=== MATERIALS PROVIDED ===
▽

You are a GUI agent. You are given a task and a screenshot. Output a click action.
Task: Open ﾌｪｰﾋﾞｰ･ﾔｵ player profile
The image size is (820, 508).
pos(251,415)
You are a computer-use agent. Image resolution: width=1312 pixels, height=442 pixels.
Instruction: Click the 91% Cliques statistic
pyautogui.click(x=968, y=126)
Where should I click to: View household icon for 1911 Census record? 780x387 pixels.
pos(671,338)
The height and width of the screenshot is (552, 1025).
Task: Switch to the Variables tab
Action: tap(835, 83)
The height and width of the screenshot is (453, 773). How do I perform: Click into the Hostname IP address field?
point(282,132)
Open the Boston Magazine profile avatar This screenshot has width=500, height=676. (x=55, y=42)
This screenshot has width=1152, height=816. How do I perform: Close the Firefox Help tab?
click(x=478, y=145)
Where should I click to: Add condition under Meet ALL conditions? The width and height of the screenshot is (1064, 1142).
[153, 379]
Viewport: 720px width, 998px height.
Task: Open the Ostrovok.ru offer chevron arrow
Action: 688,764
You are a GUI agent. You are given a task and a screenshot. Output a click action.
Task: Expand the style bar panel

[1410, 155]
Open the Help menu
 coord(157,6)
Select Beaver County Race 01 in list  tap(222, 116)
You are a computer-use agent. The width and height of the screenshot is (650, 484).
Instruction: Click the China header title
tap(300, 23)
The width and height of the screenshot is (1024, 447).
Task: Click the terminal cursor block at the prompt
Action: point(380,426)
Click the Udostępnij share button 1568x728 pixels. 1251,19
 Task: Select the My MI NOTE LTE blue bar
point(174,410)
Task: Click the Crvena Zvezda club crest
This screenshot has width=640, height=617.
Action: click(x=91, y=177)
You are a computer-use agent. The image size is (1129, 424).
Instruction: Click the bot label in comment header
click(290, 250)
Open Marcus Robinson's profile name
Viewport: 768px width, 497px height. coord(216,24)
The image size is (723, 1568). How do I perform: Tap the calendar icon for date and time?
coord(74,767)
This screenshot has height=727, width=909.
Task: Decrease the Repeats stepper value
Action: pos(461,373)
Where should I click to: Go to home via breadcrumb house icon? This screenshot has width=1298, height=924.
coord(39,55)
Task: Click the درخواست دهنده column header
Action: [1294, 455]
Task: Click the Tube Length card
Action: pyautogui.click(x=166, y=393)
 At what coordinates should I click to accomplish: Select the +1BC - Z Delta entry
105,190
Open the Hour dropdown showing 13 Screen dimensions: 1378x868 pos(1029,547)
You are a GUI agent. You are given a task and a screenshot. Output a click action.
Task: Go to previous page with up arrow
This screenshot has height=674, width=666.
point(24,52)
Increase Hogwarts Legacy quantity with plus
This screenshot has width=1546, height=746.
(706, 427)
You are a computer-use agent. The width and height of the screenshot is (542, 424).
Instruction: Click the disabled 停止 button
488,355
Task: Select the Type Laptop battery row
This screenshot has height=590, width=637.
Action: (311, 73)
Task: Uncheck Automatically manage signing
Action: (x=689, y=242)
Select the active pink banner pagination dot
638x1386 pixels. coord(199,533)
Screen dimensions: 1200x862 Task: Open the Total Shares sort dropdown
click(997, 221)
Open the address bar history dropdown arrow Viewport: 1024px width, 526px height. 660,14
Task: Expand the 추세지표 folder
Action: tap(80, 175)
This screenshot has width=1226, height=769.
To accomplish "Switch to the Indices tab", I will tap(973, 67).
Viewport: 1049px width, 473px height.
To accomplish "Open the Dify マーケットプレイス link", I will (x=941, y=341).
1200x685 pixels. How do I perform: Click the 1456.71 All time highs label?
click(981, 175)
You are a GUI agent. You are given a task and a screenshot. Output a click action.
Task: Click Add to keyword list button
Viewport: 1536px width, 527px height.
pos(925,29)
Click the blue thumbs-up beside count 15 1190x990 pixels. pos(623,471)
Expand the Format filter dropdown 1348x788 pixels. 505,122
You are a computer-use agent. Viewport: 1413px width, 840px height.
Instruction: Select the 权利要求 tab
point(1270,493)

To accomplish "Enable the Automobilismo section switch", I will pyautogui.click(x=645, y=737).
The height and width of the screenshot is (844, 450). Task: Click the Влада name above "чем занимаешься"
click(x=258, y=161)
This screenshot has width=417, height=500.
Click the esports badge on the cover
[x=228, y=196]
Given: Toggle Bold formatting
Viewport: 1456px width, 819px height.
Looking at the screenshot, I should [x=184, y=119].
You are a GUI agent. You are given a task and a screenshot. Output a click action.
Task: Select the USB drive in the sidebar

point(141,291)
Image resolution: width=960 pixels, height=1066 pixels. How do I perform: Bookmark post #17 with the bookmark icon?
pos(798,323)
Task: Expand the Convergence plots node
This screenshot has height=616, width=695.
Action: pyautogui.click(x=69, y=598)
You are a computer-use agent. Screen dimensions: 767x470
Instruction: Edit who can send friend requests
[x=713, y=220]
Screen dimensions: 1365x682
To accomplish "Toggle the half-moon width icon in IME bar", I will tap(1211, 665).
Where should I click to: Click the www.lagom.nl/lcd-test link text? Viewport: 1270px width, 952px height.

△

=== EXERCISE DESCRIPTION ===
Please revise the listing from the line that has "The height and width of the screenshot is (844, 450)." through the end of the listing, changing "USB drive" to "external drive" and keeping everything else the same.

=== ANSWER FOR THE TASK ===
The height and width of the screenshot is (844, 450). Task: Click the Влада name above "чем занимаешься"
click(x=258, y=161)
This screenshot has width=417, height=500.
Click the esports badge on the cover
[x=228, y=196]
Given: Toggle Bold formatting
Viewport: 1456px width, 819px height.
Looking at the screenshot, I should [x=184, y=119].
You are a GUI agent. You are given a task and a screenshot. Output a click action.
Task: Select the external drive in the sidebar

point(141,291)
Image resolution: width=960 pixels, height=1066 pixels. How do I perform: Bookmark post #17 with the bookmark icon?
pos(798,323)
Task: Expand the Convergence plots node
This screenshot has height=616, width=695.
Action: pyautogui.click(x=69, y=598)
You are a computer-use agent. Screen dimensions: 767x470
Instruction: Edit who can send friend requests
[x=713, y=220]
Screen dimensions: 1365x682
To accomplish "Toggle the half-moon width icon in IME bar", I will tap(1211, 665).
Where should I click to: Click the www.lagom.nl/lcd-test link text? Viewport: 1270px width, 952px height.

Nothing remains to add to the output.